U.S. Transformer Coalition to Oppose Steel Tariffs
U.S. transformer manufacturers have launched a coalition to urge the U.S. Department of Commerce to find that imports of those products do not threaten the national security of the United States.
Called The Core Coalition, it comprises of companies active throughout the transformer industry’s value chain, including U.S. and international companies that are involved in supplying products covered by the investigation. The Coalition supports a competitive market in the US for these products, which depends on continued access to imports by US producers.
The “Section 232” investigation of electrical steel imports could lead to tariffs or other restrictions that would severely harm companies and their employees in the U.S. transformer industry and supply chain.
In May 2020, the U.S. Commerce Department initiated a “national security” investigation of imports of transformers, cores, laminations and other transformer inputs, despite the fact that over 85% of imported cores and laminations come from two closely allied U.S. trading partners—Canada and Mexico.
“On July 1, the U.S. government announced implementation of a new trade agreement (USMCA) with Canada and Mexico, replacing NAFTA,” said Core Coalition Counsel Lewis E. Leibowitz.
“As outlined in the Coalition’s comments to the Department of Commerce, transformers are a major part of the strategically important electric grid. The three countries’ electric transmission grids are inextricably linked, assuring our mutual security and interdependence in this sector.
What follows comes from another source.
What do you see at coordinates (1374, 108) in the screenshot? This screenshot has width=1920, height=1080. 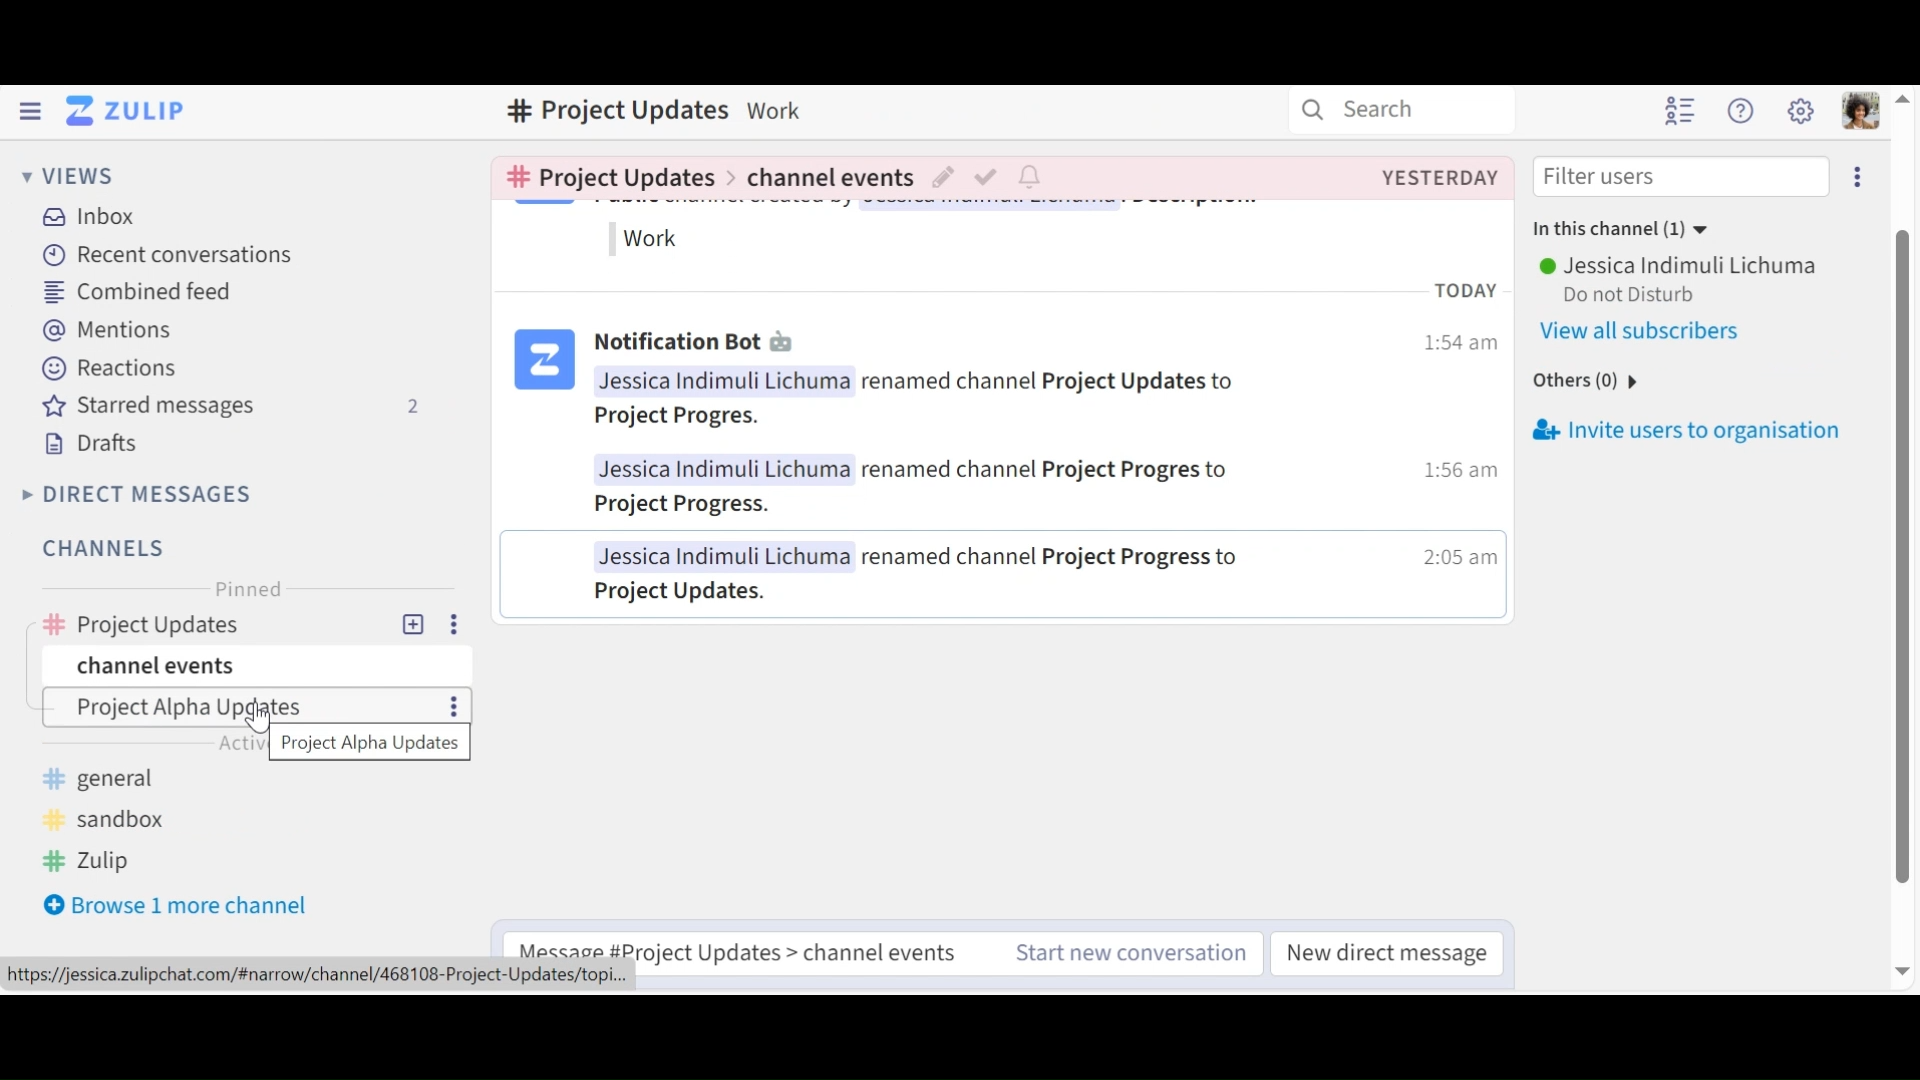 I see `Search` at bounding box center [1374, 108].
A decision to authorize the President to impose injurious trade restrictions would be a serious step, and the notion of a national security threat arising from electrical steel imports from these two countries is dubious at best. It is difficult to imagine two countries more clearly defined as reliable trading partners of the United States than our USMCA trading partners.”
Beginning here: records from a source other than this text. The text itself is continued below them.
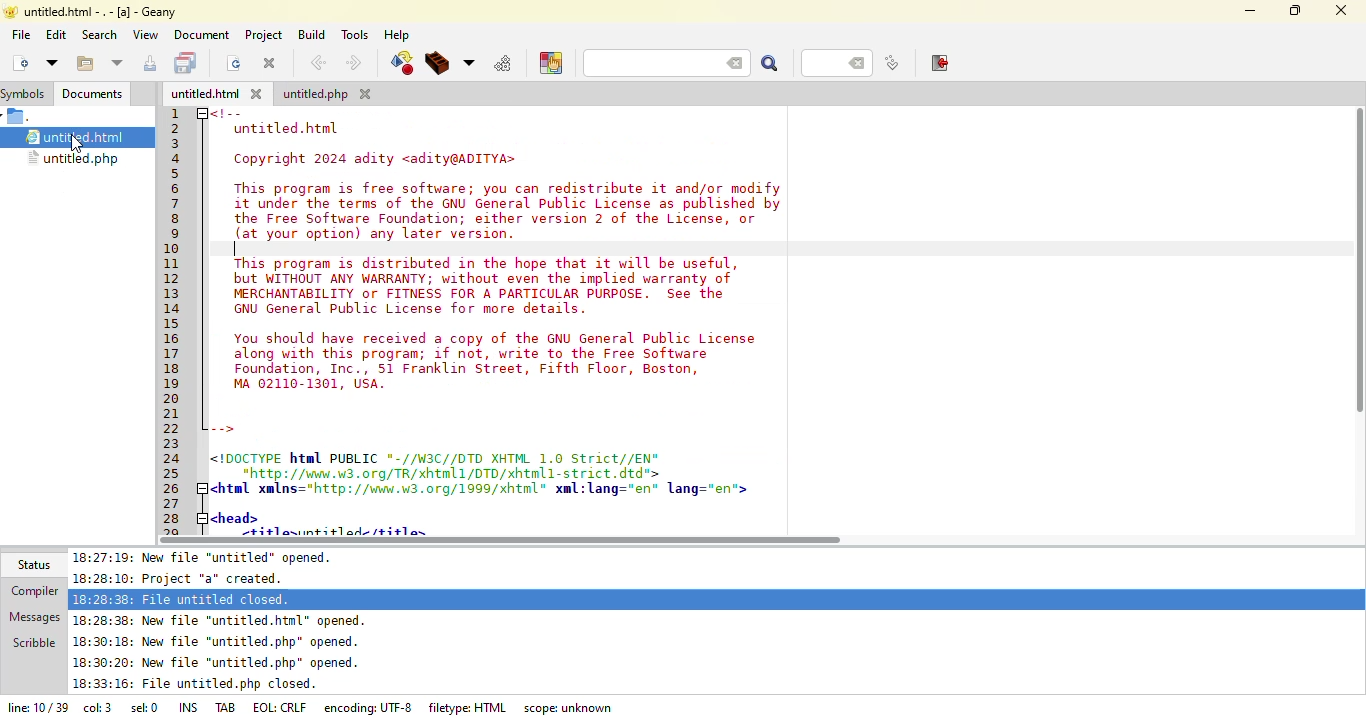 The image size is (1366, 718). I want to click on exit, so click(937, 62).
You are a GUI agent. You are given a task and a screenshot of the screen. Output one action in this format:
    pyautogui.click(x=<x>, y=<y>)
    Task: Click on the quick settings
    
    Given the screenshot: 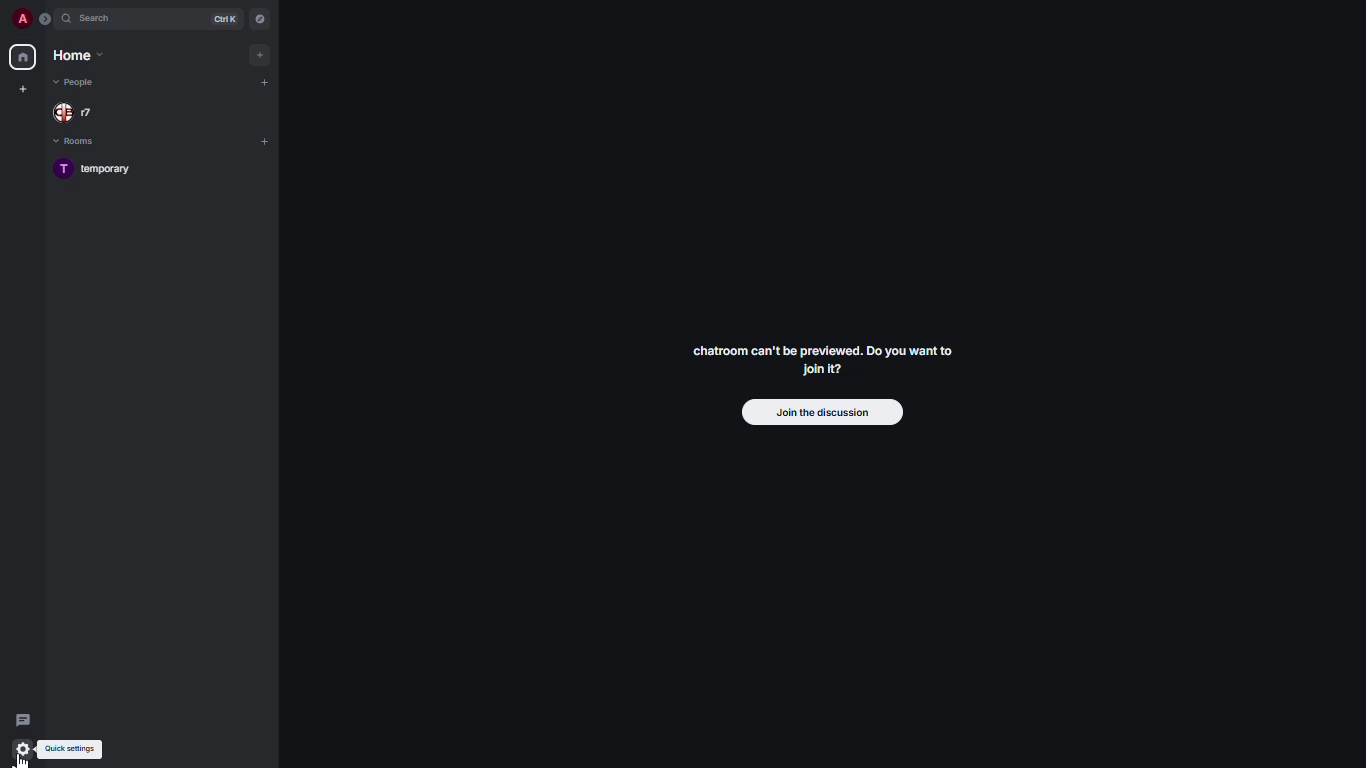 What is the action you would take?
    pyautogui.click(x=73, y=751)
“The U.S. power grid cannot rely on domestic production capacity to support the total requirements for inputs of much-needed power transformers, because the capacity does not exist,” said Phillip James, General Manager of WEG Transformers in Washington, Missouri.
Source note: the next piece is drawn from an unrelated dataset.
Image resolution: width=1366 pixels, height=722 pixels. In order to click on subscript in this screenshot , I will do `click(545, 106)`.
“The single producer of GOES in the U.S. today, AK Steel, even with its competitors paying 25 percent steel tariffs under Section 232, cannot make its products price-competitive. The answer is not to have the U.S. government erecting ever higher import barriers through new Section 232 actions. This would not address the underlying structural cost disadvantages that are at the heart of the domestic producer’s failure to compete in today’s marketplace.”
“The Core Coalition is confident that, if the Commerce Department looks at the facts, this investigation will conclude that the circumstances and quantity of imports of transformers, cores, laminations, and other transformer inputs simply do not threaten the national security of the United States,” said Leibowitz.